── Records for processing
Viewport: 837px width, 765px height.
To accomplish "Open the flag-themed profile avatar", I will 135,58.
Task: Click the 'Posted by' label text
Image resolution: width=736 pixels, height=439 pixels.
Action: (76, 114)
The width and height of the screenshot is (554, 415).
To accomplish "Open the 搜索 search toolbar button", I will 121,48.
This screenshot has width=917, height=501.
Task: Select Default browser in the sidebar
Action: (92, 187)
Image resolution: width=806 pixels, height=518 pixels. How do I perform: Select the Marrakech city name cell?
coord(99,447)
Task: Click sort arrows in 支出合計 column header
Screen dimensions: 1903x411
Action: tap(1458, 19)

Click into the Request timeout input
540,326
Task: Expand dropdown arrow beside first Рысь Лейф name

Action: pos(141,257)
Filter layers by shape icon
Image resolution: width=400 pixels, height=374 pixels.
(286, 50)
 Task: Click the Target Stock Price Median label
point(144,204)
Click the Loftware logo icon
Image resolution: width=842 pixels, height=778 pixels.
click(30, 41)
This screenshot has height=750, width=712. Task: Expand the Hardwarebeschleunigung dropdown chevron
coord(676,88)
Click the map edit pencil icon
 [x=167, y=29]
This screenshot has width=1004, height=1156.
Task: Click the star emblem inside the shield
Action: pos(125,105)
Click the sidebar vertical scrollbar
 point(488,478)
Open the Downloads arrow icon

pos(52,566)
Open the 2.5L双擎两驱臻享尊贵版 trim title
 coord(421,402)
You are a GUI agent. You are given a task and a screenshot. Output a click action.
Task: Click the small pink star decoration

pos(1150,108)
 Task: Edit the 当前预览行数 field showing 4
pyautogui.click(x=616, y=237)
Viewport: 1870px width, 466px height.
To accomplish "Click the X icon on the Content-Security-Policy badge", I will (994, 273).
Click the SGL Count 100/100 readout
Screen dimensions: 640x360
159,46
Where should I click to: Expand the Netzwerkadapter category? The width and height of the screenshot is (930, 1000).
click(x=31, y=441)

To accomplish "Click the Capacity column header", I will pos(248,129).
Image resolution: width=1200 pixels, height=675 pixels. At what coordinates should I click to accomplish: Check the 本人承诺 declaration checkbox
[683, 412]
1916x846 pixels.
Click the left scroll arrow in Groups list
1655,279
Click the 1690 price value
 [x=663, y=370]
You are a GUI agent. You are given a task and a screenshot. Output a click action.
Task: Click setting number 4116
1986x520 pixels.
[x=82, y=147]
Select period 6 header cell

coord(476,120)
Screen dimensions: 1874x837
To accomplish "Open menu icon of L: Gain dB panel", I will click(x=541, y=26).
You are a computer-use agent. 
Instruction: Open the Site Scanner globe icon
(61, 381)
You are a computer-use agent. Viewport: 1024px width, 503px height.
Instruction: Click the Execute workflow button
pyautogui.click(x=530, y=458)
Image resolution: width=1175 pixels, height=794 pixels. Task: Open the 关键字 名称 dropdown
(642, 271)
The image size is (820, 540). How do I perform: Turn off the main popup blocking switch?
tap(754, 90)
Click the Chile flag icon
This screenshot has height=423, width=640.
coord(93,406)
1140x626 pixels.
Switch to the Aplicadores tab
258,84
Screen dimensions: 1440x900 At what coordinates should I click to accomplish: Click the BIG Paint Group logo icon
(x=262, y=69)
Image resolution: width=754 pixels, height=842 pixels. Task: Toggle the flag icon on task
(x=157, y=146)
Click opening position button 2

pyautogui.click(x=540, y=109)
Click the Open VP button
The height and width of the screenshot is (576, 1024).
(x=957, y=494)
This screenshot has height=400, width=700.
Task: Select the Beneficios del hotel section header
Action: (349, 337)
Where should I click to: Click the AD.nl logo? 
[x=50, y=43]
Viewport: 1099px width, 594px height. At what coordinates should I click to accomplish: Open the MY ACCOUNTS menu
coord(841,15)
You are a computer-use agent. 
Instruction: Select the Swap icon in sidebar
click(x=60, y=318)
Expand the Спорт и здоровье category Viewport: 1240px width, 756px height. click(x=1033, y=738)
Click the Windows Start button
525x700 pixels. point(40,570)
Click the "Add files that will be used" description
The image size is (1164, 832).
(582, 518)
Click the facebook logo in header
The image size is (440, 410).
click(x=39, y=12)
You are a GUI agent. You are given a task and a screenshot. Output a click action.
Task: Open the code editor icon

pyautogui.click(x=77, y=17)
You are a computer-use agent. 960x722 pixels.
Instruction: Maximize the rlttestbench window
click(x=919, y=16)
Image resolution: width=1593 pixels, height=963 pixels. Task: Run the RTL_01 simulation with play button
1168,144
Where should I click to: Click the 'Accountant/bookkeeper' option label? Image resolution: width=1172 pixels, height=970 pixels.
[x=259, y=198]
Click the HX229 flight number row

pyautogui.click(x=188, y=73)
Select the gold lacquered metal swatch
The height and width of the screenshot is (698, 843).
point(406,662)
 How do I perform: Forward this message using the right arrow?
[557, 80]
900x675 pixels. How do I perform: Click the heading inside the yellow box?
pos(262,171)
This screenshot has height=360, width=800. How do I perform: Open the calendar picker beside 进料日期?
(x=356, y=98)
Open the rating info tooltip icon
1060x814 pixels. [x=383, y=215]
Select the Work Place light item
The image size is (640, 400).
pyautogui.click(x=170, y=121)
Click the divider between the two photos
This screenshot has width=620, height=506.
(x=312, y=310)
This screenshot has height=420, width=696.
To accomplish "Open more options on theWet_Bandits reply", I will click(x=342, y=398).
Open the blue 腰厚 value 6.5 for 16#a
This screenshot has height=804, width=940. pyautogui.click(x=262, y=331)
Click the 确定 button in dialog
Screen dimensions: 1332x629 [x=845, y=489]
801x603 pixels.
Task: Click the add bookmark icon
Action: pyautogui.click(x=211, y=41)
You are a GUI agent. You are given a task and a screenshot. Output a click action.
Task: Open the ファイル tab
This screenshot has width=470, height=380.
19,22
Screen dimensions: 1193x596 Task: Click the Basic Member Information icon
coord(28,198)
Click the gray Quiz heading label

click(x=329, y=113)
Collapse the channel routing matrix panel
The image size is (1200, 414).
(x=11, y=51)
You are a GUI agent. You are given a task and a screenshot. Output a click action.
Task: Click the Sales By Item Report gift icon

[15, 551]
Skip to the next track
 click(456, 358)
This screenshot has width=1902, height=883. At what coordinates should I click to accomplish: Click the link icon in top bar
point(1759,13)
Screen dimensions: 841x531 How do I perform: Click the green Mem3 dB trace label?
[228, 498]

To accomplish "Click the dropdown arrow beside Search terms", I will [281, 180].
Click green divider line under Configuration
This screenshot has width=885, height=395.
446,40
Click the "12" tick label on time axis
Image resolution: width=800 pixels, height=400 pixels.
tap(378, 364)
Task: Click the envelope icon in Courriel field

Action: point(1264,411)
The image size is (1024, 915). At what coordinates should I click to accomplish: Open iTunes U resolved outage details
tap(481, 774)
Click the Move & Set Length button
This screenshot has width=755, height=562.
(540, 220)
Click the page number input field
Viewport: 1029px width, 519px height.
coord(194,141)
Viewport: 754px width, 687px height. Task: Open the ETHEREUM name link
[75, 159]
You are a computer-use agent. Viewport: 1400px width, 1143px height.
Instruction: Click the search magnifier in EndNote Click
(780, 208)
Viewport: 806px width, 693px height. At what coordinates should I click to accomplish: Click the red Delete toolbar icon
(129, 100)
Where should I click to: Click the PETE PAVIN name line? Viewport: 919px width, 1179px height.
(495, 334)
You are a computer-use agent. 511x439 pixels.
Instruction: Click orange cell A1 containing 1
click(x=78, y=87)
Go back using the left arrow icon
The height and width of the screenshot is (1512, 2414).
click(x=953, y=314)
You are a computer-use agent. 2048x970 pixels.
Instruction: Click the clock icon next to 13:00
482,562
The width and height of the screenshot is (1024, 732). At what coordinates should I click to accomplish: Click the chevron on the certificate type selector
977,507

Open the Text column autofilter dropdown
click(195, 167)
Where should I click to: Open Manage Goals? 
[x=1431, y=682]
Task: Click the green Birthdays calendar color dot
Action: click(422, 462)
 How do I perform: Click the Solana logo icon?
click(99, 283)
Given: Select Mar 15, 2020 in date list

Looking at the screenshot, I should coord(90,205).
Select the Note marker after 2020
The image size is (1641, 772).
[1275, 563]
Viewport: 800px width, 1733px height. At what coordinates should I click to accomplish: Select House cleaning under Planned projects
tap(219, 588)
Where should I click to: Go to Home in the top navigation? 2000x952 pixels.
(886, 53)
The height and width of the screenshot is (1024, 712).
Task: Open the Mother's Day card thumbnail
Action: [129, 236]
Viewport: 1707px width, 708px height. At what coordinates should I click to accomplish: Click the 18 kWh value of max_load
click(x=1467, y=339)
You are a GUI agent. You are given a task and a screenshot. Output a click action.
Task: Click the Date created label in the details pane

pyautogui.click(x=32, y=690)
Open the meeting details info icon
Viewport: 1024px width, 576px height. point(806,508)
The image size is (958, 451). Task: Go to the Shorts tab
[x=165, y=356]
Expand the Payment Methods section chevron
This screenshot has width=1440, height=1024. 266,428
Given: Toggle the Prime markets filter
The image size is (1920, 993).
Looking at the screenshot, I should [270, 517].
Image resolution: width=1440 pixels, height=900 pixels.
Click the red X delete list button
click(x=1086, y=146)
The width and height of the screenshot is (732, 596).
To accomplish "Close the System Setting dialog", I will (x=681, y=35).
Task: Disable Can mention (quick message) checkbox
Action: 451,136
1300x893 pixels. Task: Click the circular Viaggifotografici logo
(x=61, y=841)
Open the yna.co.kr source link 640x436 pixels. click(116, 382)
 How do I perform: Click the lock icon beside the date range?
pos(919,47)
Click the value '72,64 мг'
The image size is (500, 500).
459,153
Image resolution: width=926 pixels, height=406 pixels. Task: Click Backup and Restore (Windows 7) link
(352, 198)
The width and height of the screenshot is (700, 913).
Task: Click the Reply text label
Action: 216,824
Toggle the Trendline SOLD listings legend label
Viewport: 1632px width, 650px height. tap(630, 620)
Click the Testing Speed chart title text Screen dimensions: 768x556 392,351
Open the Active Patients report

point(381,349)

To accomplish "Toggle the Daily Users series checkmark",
────
What the task asks >> Which of the lines in the listing above include "divider"? Report each of them.

Exercise solution >>
Click the divider between the two photos
Click green divider line under Configuration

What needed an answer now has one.